Since its founding in 2022 by Dar, who was previously a general partner at Lux Capital; Another Lux investor, Adam Goulburn (pictured right); and Nan Li, Obvious Ventures alumnus (pictured left), Dimension has invested in about 20 companies. Nearly half of Dimension’s startups remain stealth.
As for the company’s well-known portfolio companies, they include Chai Discovery, a startup developing an open source AI platform for drug discovery. In September, Chai raised $30 million in seed funding led by Thrive Capital and OpenAI, with participation from Dimension. The company also backed Enveda Biosciences, a biotech company that uses artificial intelligence to develop drugs from natural compounds, which has generated significant interest. $130 million Series C last month.
When the company first launched, the partners said they were primarily focused on early-stage investing. But the focus has since expanded to include all stages of development, from start-up to public companies. Dimension invested in Monte Rosa, a publicly traded biotechnology company that uses artificial intelligence tools to develop drugs.
The stage-agnostic approach means Dimension can write checks as small as $1 million and as large as $30 million or more.

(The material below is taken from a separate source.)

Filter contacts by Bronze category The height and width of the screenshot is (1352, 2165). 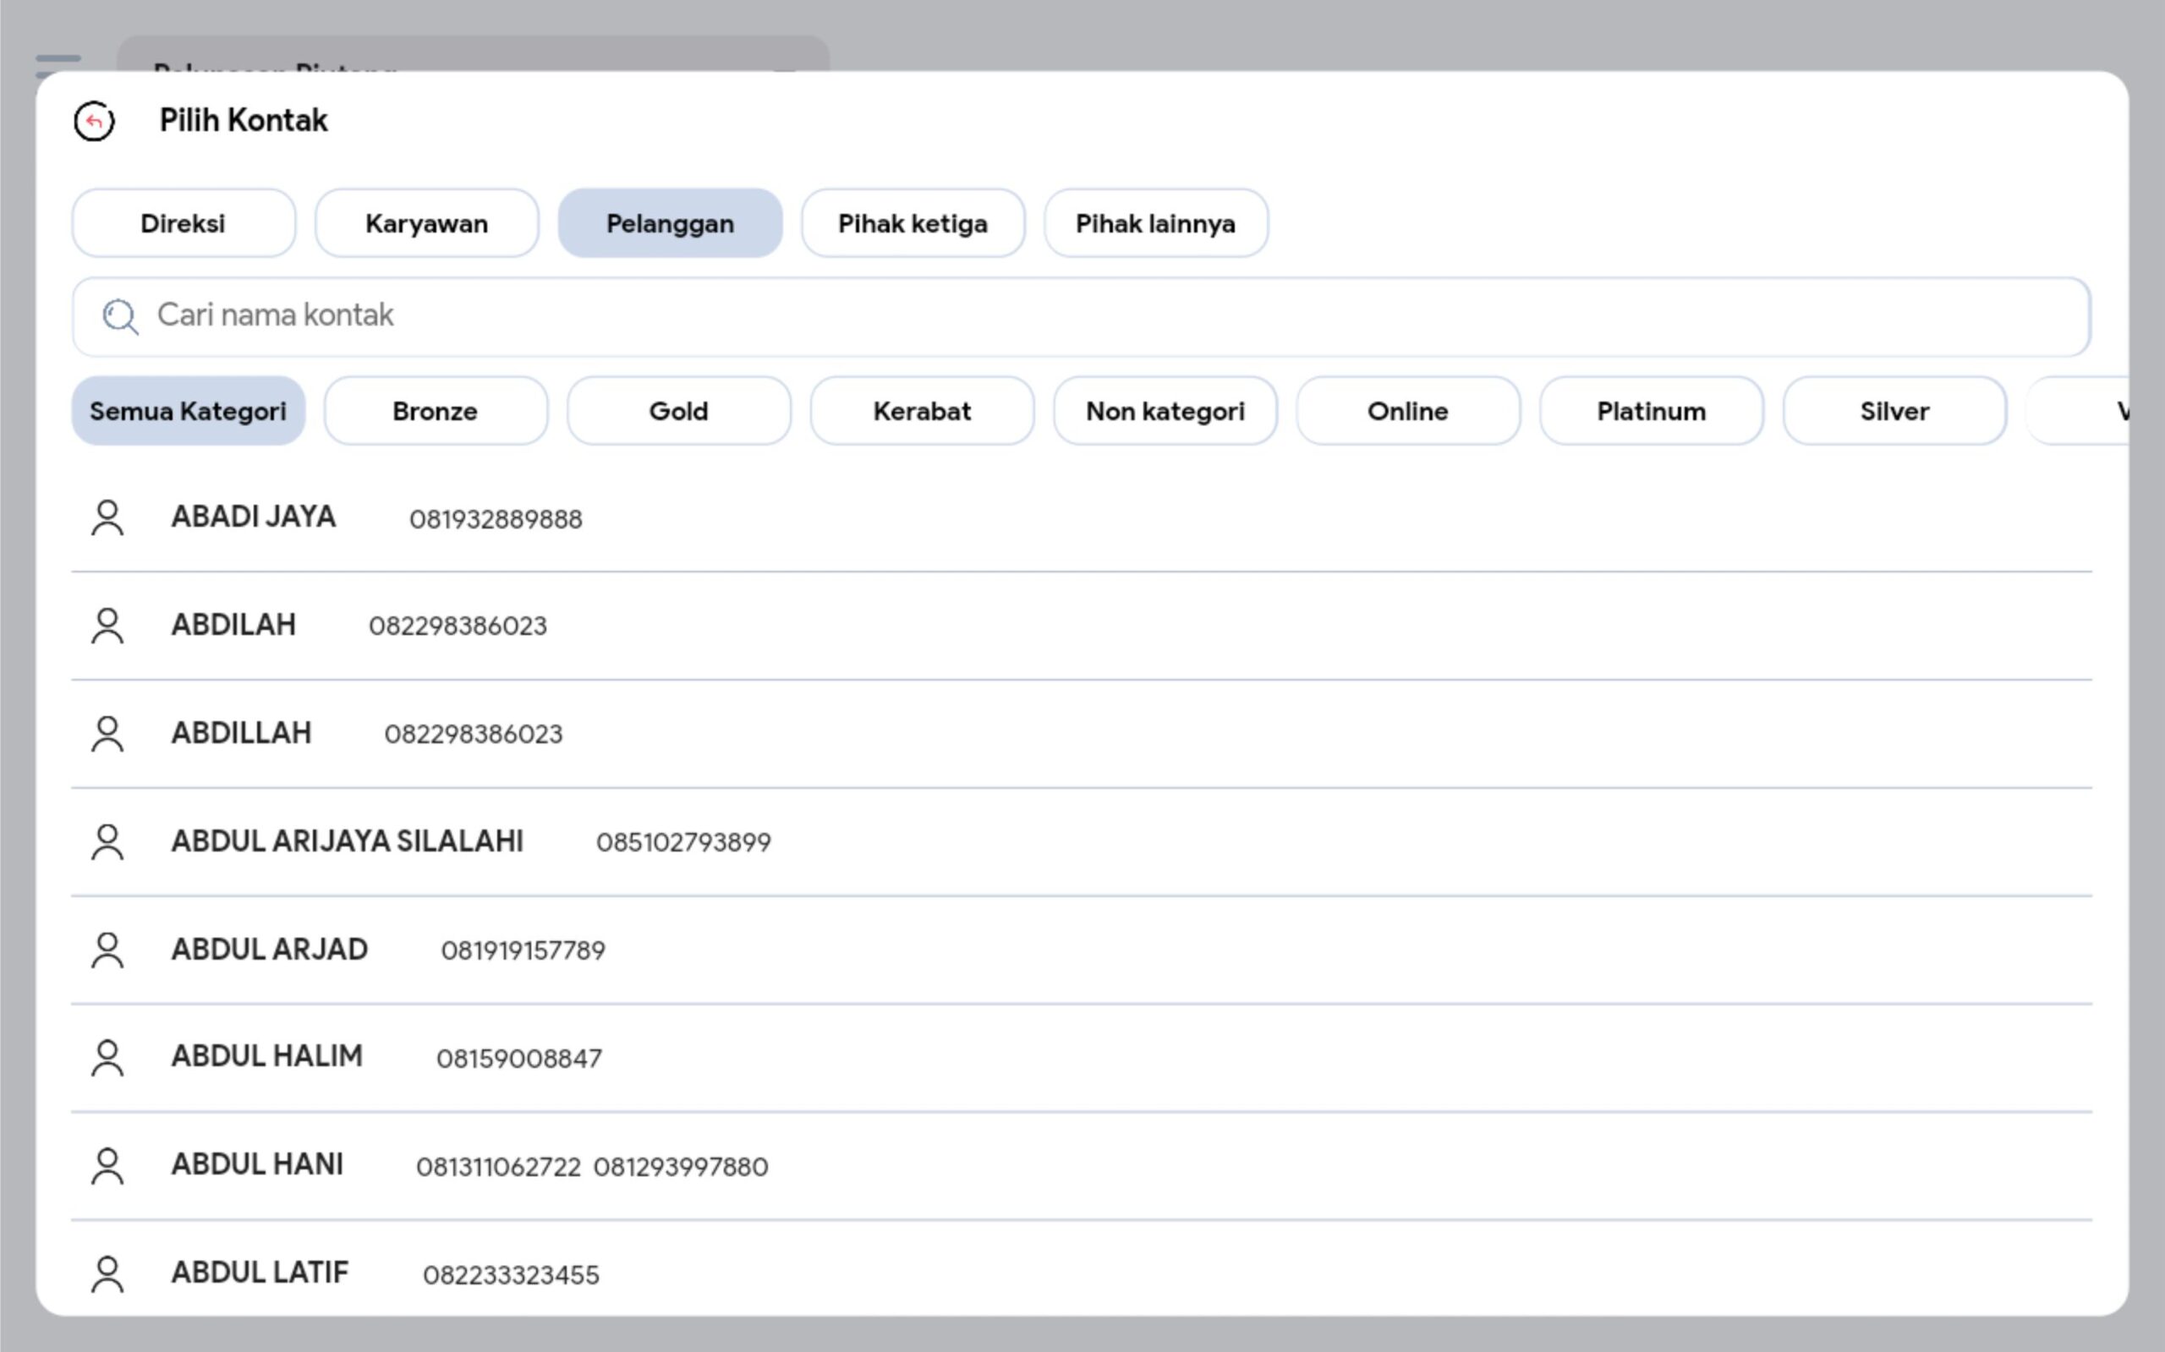click(x=436, y=411)
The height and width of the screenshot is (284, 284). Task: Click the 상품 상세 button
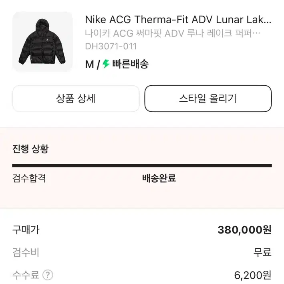pyautogui.click(x=76, y=99)
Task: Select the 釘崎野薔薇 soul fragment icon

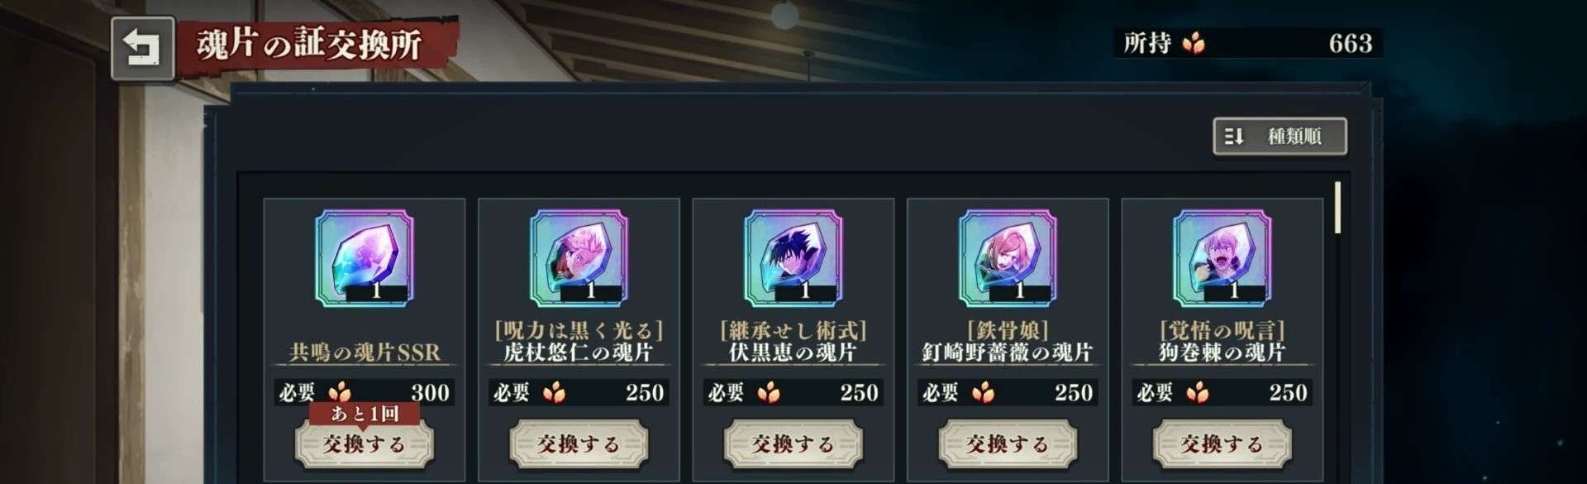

As with its first fund, the second fund is likely to include about 20 portfolio companies.
Dimension’s current portfolio is roughly split between drug discovery companies and software and infrastructure companies that support biopharma, such as a still-hidden startup that builds robots to automate laboratory experiments.
Dimension Capital declined to reveal the names of the limited companies but said in general that the list includes endowments, hospitals, research institutions and others.
Unlike many traditional life sciences venture capital funds, Dimension will only invest in biotech startups if “25%, 30%, or even 40% of the team are computational biologists,” he said. Goulburn. “They are machine learning practitioners, AI engineers, and device roboticists who mingle and work symbiotically with chemists and biologists to do drug discovery.”
Dar said he was impressed by the founders who chose to start businesses in this sector.
“One of the amazing things about this moment is the level of entrepreneurs,” Dar said. “These highly ambitious, technical, scientifically educated individuals are all entering this arena.”